The both examples quickly generalizes to O(n^k) time, as that occurs whenever searching over all subsets of size k (e.g. instead of looking for pairs or triplets, we look for “k-tuplets” from n planar points). A noteworthy example of this is the Independent Set problem: given a graph of n nodes, does there exist an independent set of k nodes? This requires simply searching all combinations of k nodes and seeing if they are independent (not connected via edge to another).

The Independent Set problem gets a lot more complicated much quicker if we instead try to find the independent set of maximal size. In this case we arise at the exponential O(2ⁿ) time. This arises naturally in cases where all subsets must be considered.

Lastly, the fastest growing of those that we consider is the O(n!) runtime. This factorial time arises from the natural search space of matching n items with n others (e.g. the Stable Matching search space), as well as from all possible ways of arranging n items in order. An example of the latter is the famous Traveling Salesman problem.

Back into comfortable run times, the most common sublinear time is the logarithmic O(log n) time, of which the most famous example is the binary search. Crucially, these typically require a certain pre-existing knowledge of the data set, just as the binary search requires that the data set be sorted ahead of time. So, algorithms like this can often require preprocessing.

This was a good section, 9/10. Definitely interesting and explains everything quite well.
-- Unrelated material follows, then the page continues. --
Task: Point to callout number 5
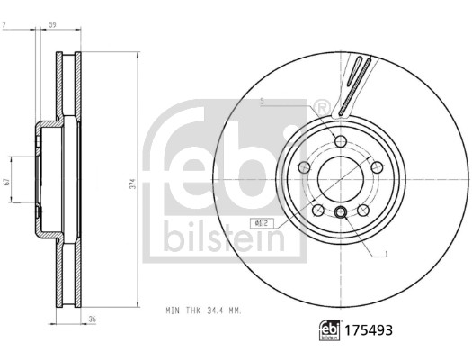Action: pos(262,102)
As we know, a priority queue (PQ) is one that maintains a set of elements, each of which has an associated numeric value, or key. The smaller this key, the higher the priority. These support insertion and deletion and selection of element with smallest key. As is shown in the book, a sequence of O(n) priority queue operations can be used to sort a list of n numbers. So, if we can get each PQ operation to work in O(log n) time, then we will have an implementation of sorting in O(n log n) time.

This PQ implementation takes the form of a heap. A heap is a binary tree whose keys are in heap order, meaning that the values of each node's children are greater than or equal to the parent node's value. An easy implementation of this is an array, where we call the first index 1 (which is the root of the heap), and then define for each parent node i, its left child is at 2i and its right child at 2i + 1.
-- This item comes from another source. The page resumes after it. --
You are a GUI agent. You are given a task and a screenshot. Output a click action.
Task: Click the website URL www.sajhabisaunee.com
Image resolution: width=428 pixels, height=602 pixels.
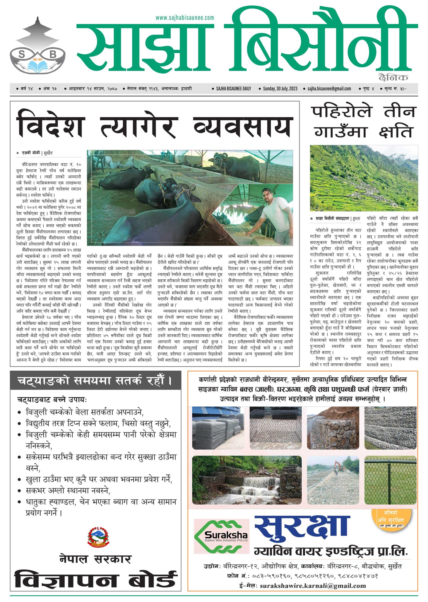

To implement the heap operations, we define Heapify-up and Heapify-down. The former operates for a given node by checking if its parent's value is greater than its own, and if so, swapping the two. This is then repeated recursively until the condition is met or the value makes its way to the heap root. Heapify-down work's similarly, just by checking if the given node's value is greater than either of its children's values, and if so, swapping with the “smaller” of the children. Then this is done recursively down. Both of these guarantee the heap order and balance is kept upon insertion and deletion in O(log n) time due to a particular bit of cleverness: we only add or delete from the very last spot in the array. Then, to keep it balanced, say, for deletion of an arbitrary spot on the left side of the heap, we simply swap that deleted value with the value in the last spot, delete the one that was to be deleted, and then let the one from the end that we swapped into its location Heapify-up/down to its rightful place.

Initializing the PQ array runs at most O(N), where N is a constraint on the input size by being the size of the array. Due to the above Heapify operations, we can then insert and delete any element in O(log n) time. Finding the minimum value then takes O(1) time because it is simply the root of the heap–always the first element in our array. Thus, extracting the minimum value simply means removing that minimum value, therefore takes O(log n) time.

So, as mentioned in our goal, we have found an implementation of the PQ for which each operation is O(log n). So, we can then use this to implement a sort in O(n log n) time.

This was a good section which complemented class very well. They seemed to get a little more caught in notation which led to some confusion at times, but still a 8/10 in my book.